** TASK REQUIREMENTS **
A faithful copy of each record is required, minus the images.

** DATASET EXTRACT **
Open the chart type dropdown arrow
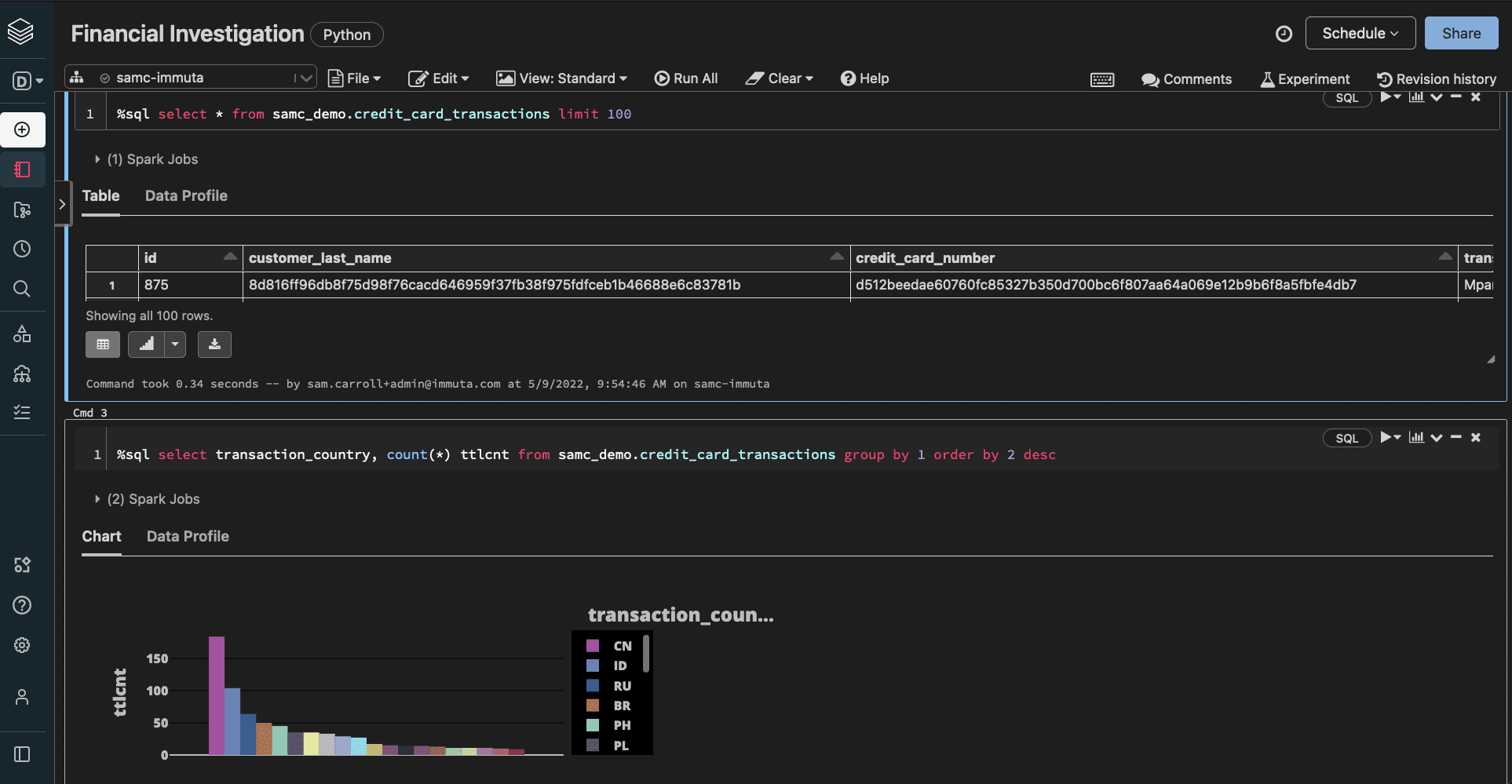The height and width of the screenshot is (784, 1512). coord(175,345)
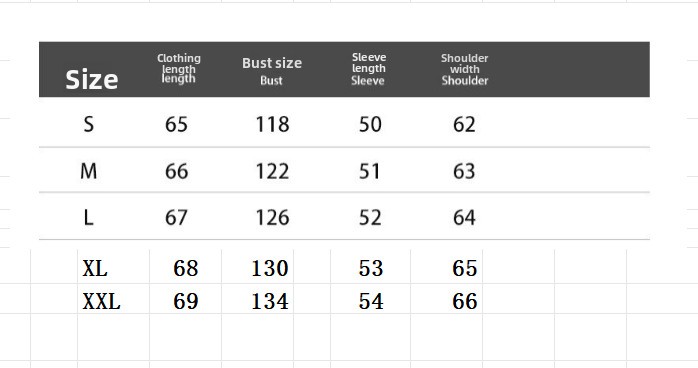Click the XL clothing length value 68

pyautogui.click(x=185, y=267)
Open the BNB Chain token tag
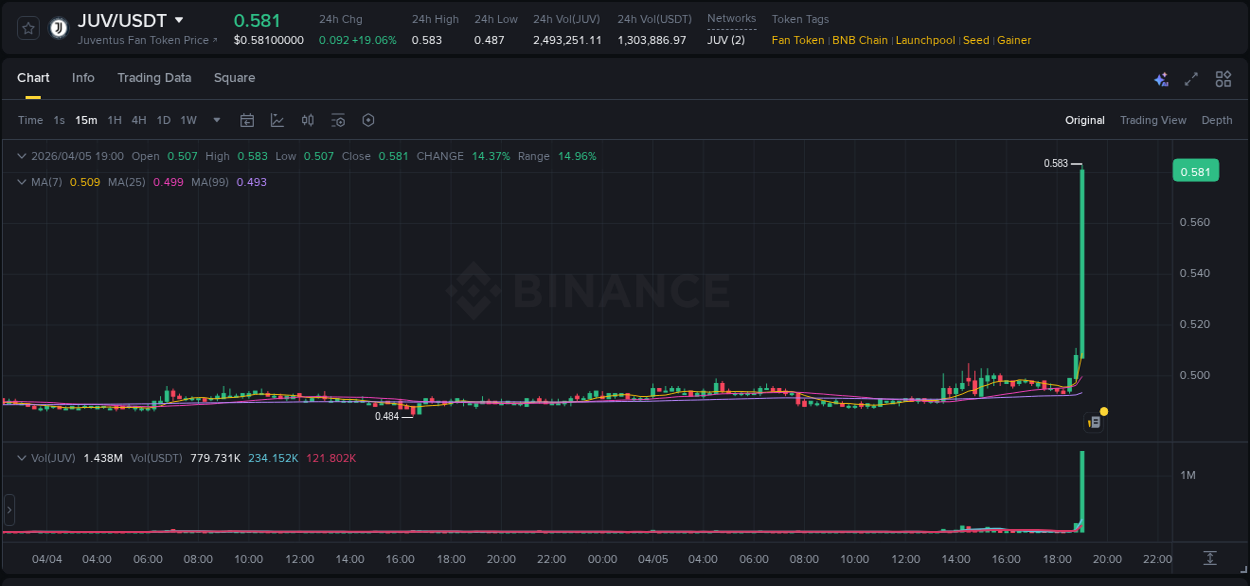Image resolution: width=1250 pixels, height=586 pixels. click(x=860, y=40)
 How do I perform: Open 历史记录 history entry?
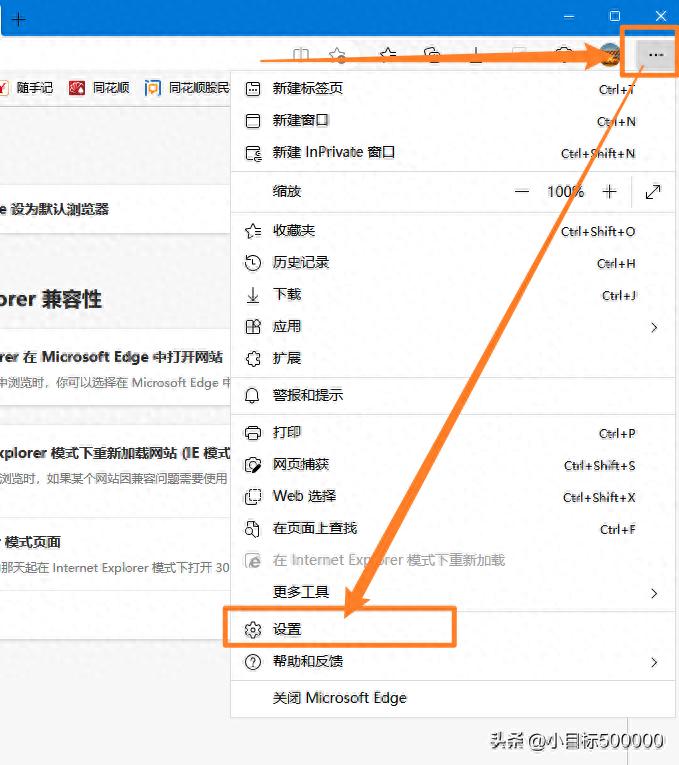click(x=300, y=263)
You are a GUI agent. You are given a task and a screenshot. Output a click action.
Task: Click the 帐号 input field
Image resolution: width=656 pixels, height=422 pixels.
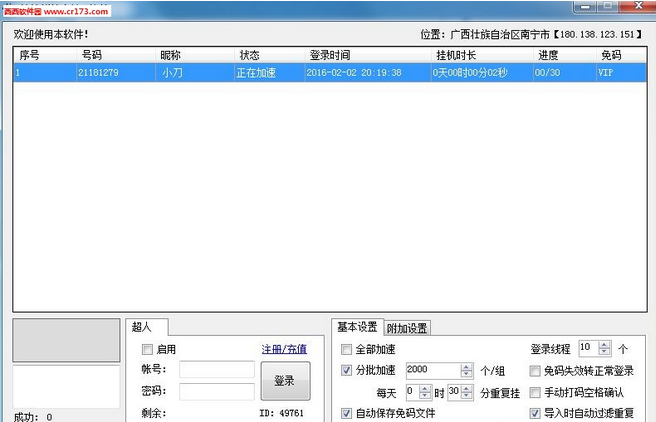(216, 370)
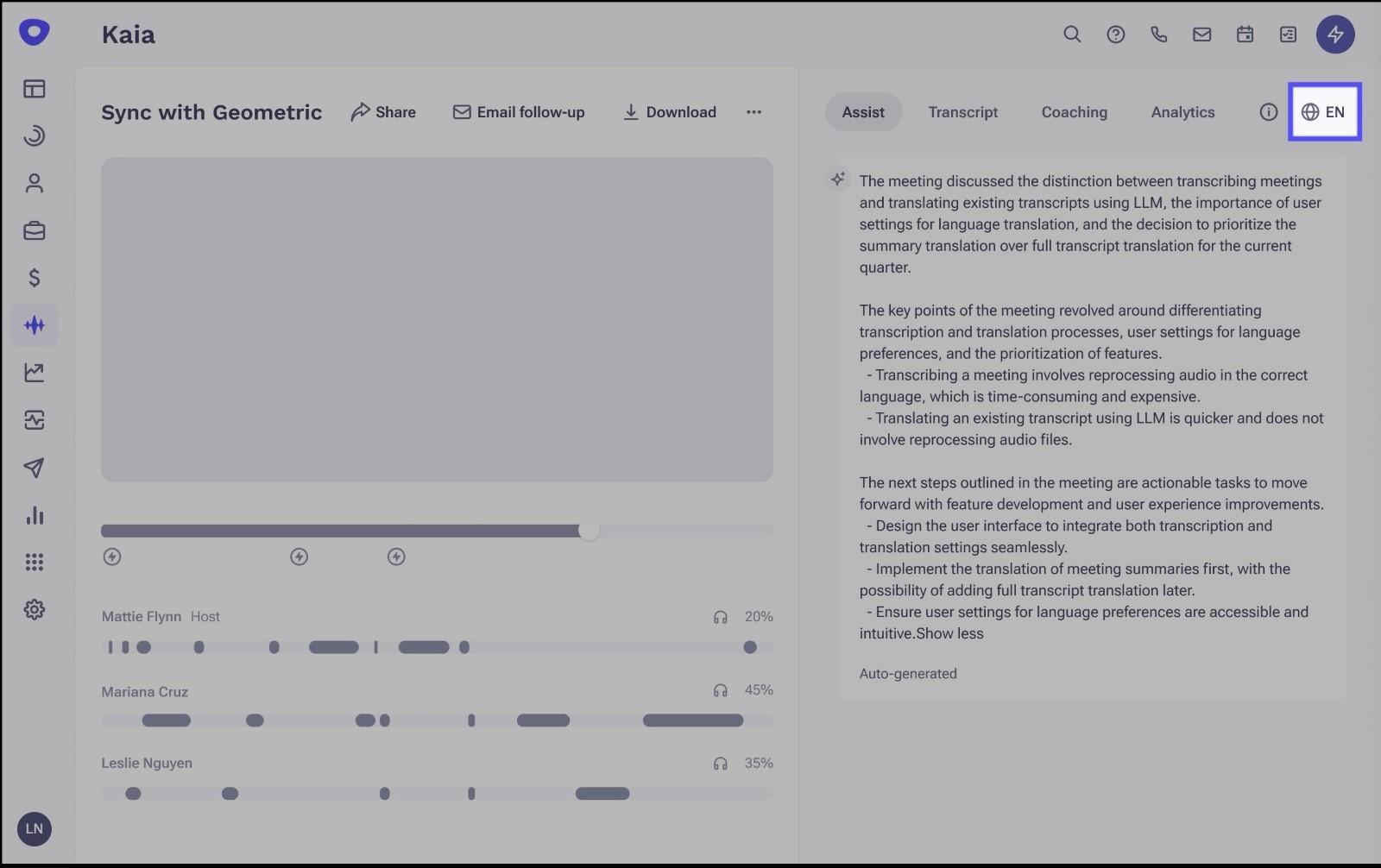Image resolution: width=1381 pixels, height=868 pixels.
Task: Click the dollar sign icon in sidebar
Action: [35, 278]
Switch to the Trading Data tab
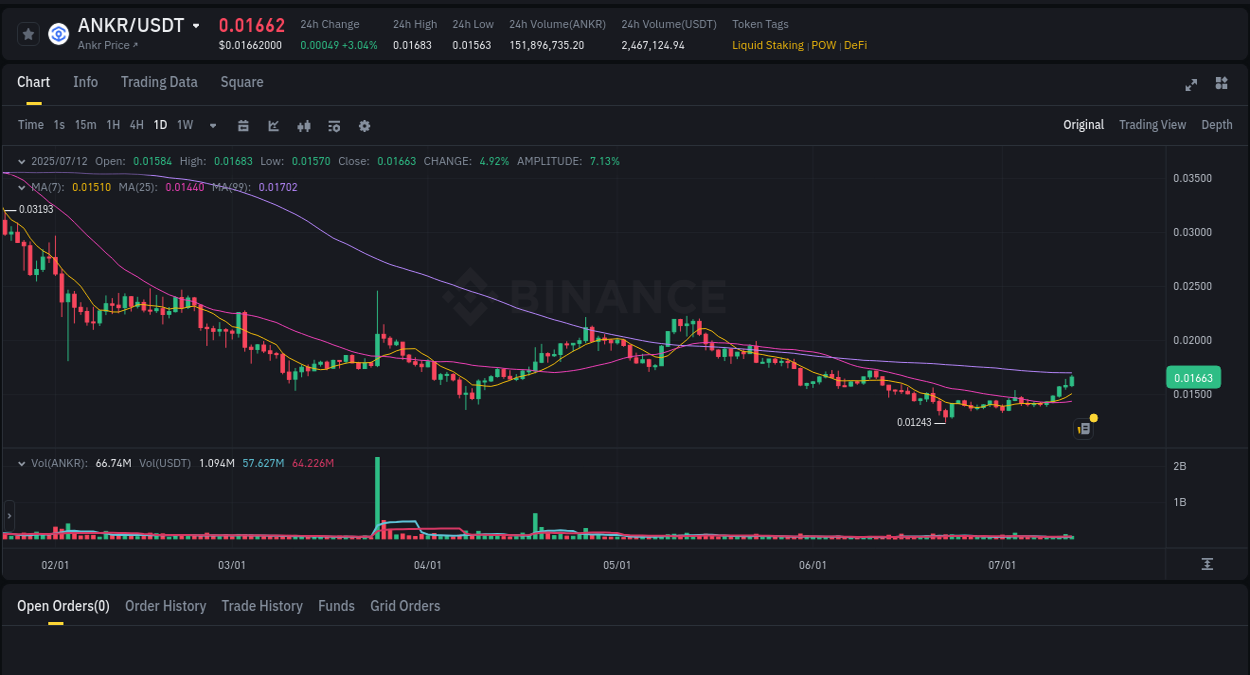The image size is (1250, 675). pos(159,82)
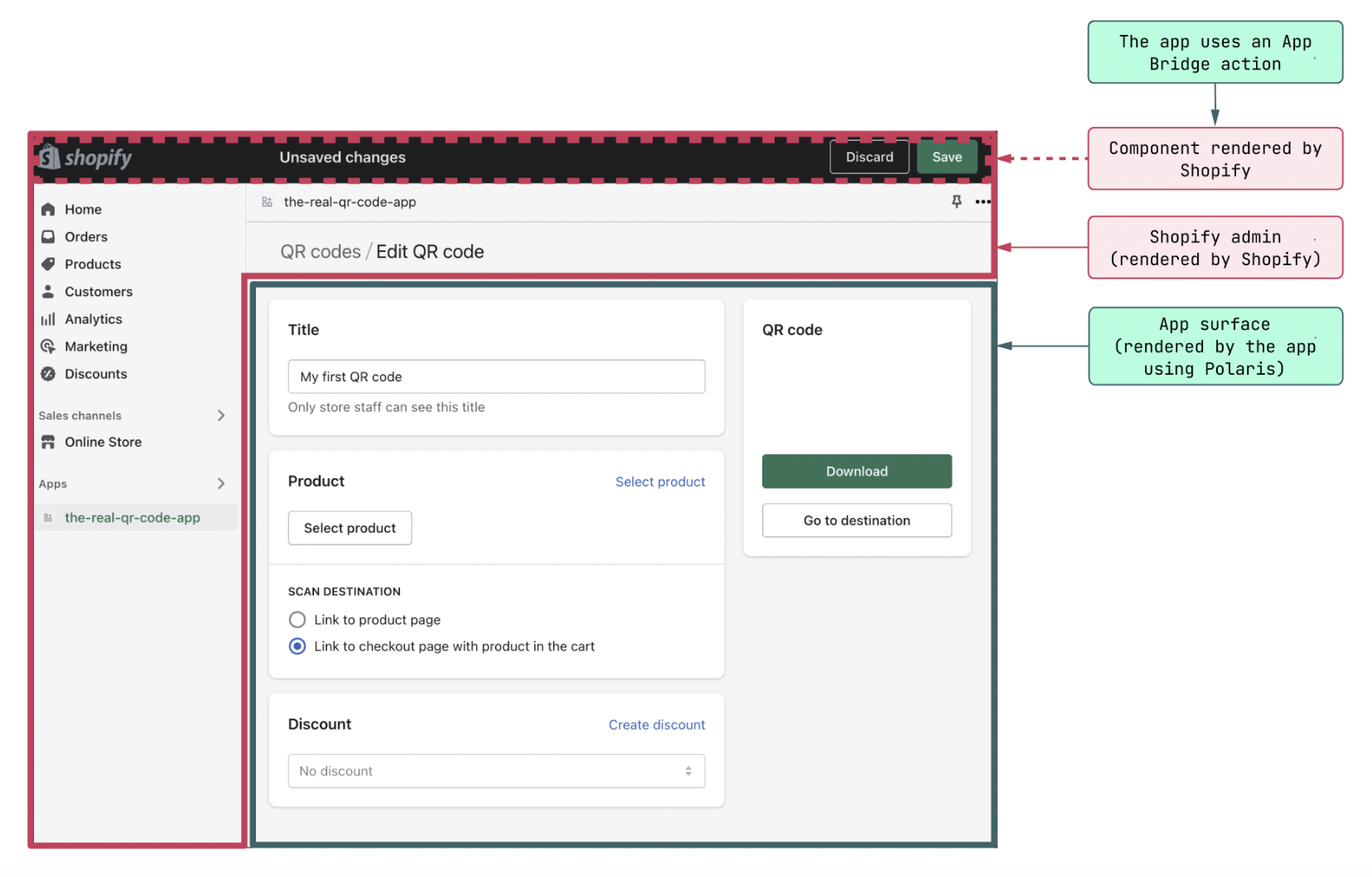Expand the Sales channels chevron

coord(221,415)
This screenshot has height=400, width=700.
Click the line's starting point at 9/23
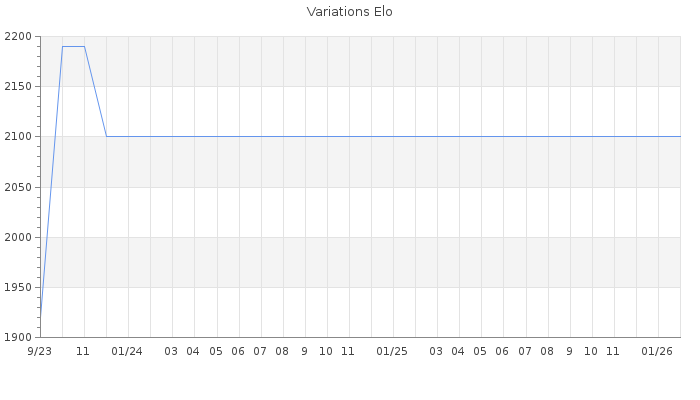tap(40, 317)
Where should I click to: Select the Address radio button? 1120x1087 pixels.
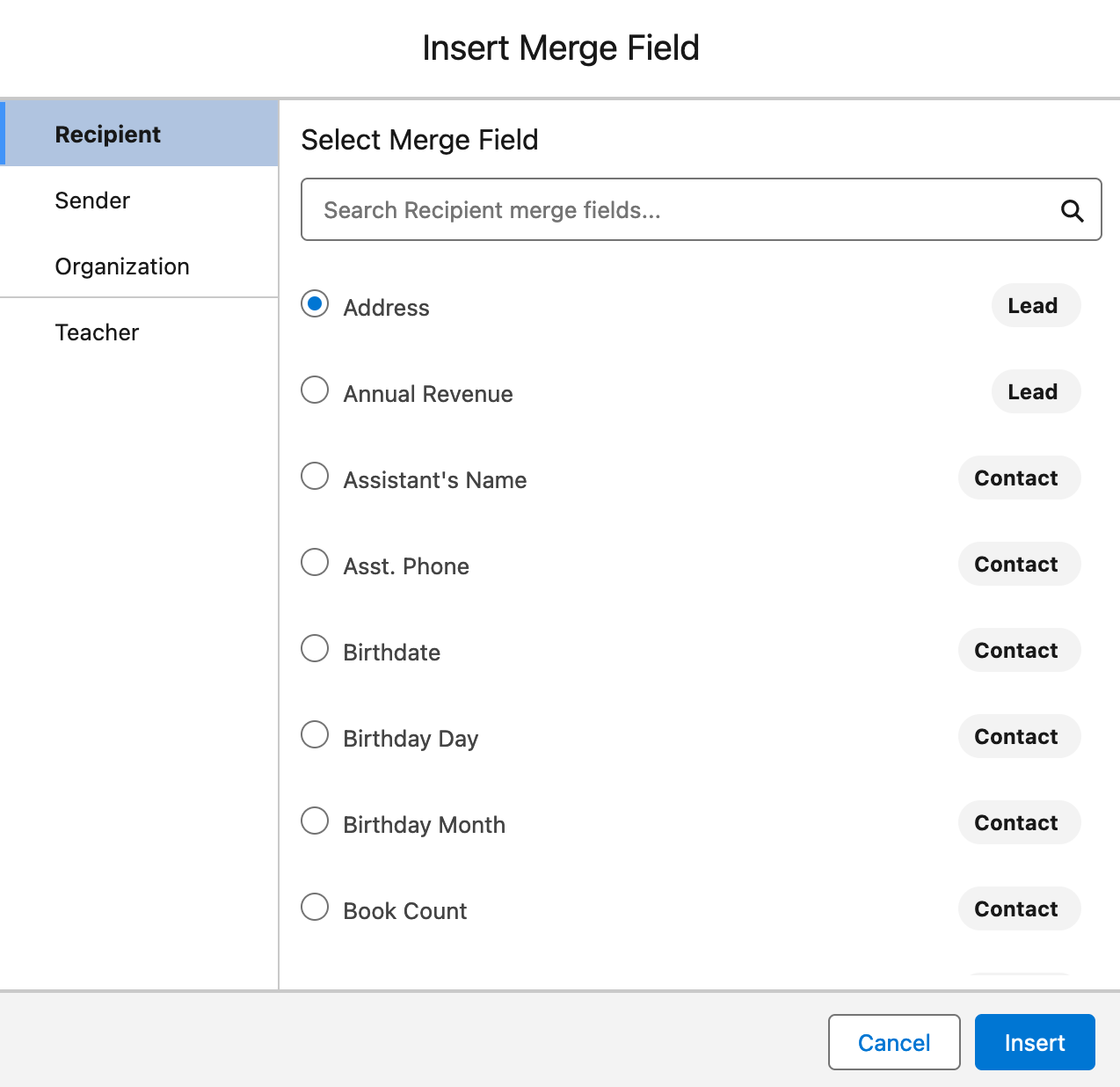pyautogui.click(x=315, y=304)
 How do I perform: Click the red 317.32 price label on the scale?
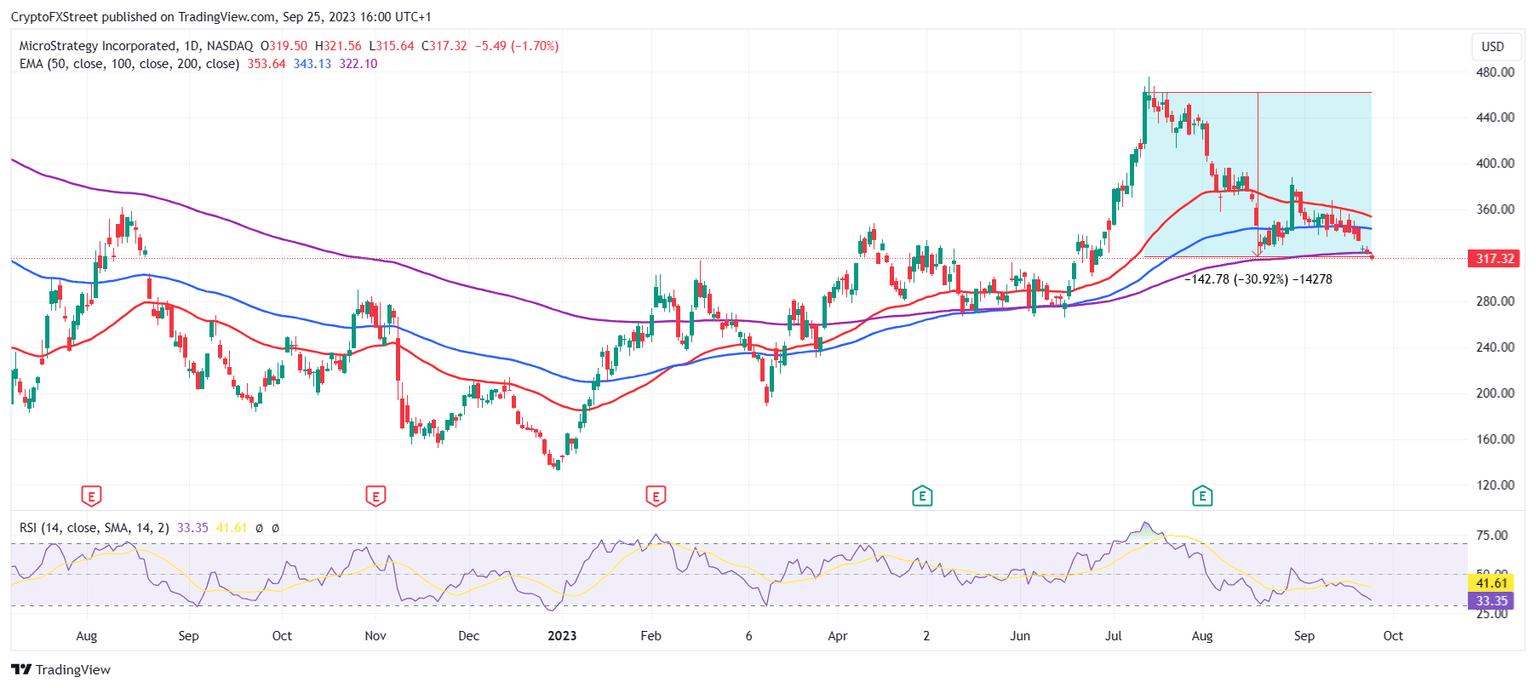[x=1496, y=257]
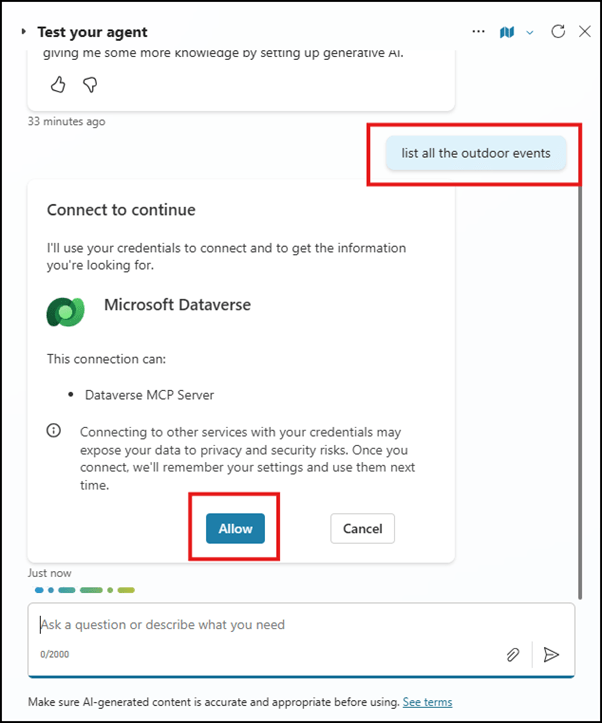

** RESULT **
Open the chart type dropdown arrow
The height and width of the screenshot is (784, 1512). coord(175,345)
Click the XL clothing length value 68

pyautogui.click(x=185, y=267)
Open the BNB Chain token tag
Image resolution: width=1250 pixels, height=586 pixels. click(x=860, y=40)
 How do I perform: Open 历史记录 history entry?
click(x=300, y=263)
You are a GUI agent. You are given a task and a screenshot. Output a click action.
Task: Click the 帐号 input field
Image resolution: width=656 pixels, height=422 pixels.
(216, 370)
Image resolution: width=1381 pixels, height=868 pixels.
Task: Click the dollar sign icon in sidebar
Action: [35, 278]
Switch to the Trading Data tab
The image size is (1250, 675). pos(159,82)
Expand the Sales channels chevron

coord(221,415)
This screenshot has height=400, width=700.
Click the line's starting point at 9/23
tap(40, 317)
Where should I click to: Select the Address radio button? 1120x1087 pixels.
pyautogui.click(x=315, y=304)
 How do I perform: Click the red 317.32 price label on the scale?
[x=1496, y=257]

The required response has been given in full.